The reason why we suggest getting an electrician to assess things first is that your parents have two supplies coming into the house.

In most cases, an engineer can simply de-energize one meter and replace the other with an E7 meter. But this is not always the case. We can’t tell from the MPAN how the wiring is set up in the house and whether a simple de-energization and exchange will work.

This is a risk that you could take without checking with an electrician first. But we do recommend that you have it checked to be on the safe side.

Once your E7 is fitted, however, the storage heaters will work in the same way.

I hope this helps but please do ask any other questions if you still have them.

In most cases, an engineer can simply de-energize one meter and replace the other with an E7 meter.

Thanks again for the reply @“Eleanor at Bulb”. Just to be clear (and this is probably just terminology), in my parents’ situation there is only one physical meter (2 MPANs), so this de-energizing still applies?

Hi @norman7115

Eeek - you did say so. Sorry.

Yes - it still applies. You don’t want to be switching off half the house’s electricity supply.
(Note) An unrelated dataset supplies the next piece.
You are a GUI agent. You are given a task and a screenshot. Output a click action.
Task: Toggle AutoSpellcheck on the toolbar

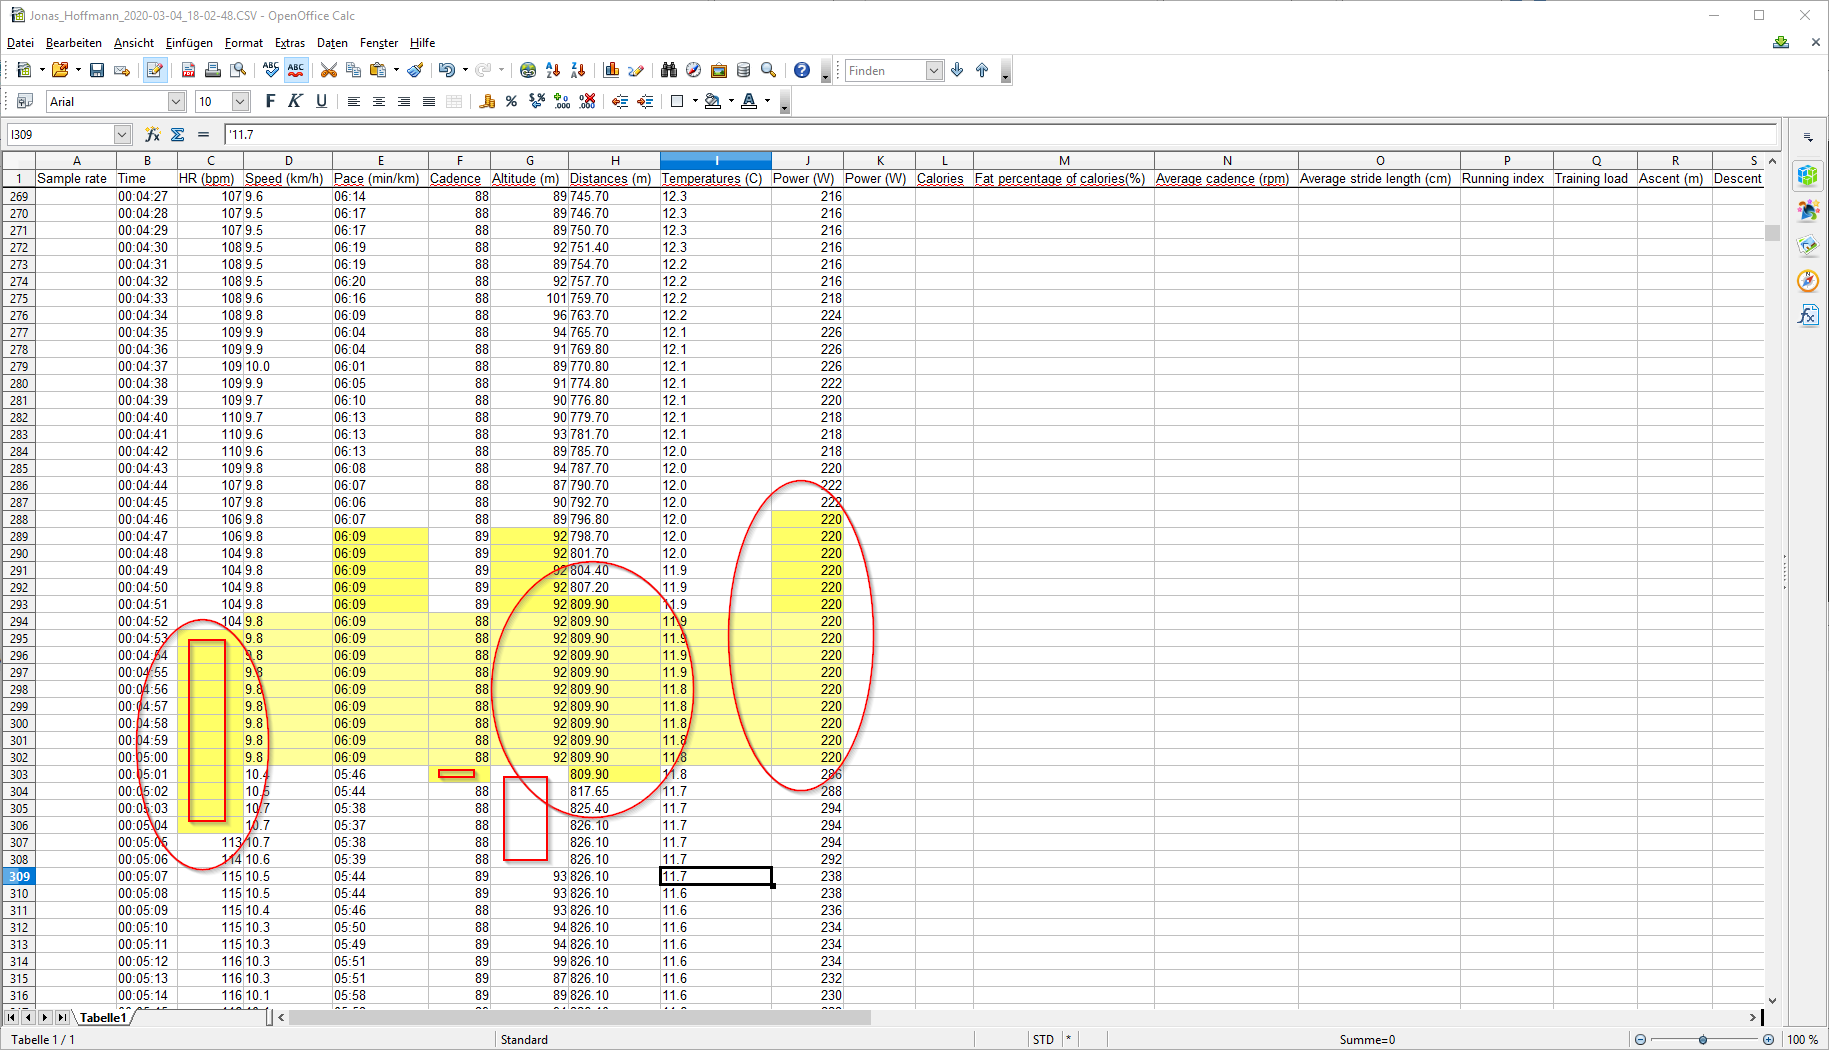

I am having the same issue, but after 3 failed appointments and lies galor on the part of Scottish Power I have taken this to the Ombudsman and have an appointment to change the meter on 25th April. I will then be sending SP an invoice for the difference in what bulb would have cost and what I have had to pay to SP and if they don’t pay, it’s off the the small claims court we go. It will have take 8 months to get the meter changed and so many phone calls! Hopefully bulb will let me join them once this is all done?